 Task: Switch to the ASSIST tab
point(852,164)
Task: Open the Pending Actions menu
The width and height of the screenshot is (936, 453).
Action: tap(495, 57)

» **Task to complete**:
Word for word, set down every line of the material above.

» **Exercise solution**:
 Task: Switch to the ASSIST tab
point(852,164)
Task: Open the Pending Actions menu
The width and height of the screenshot is (936, 453).
Action: tap(495, 57)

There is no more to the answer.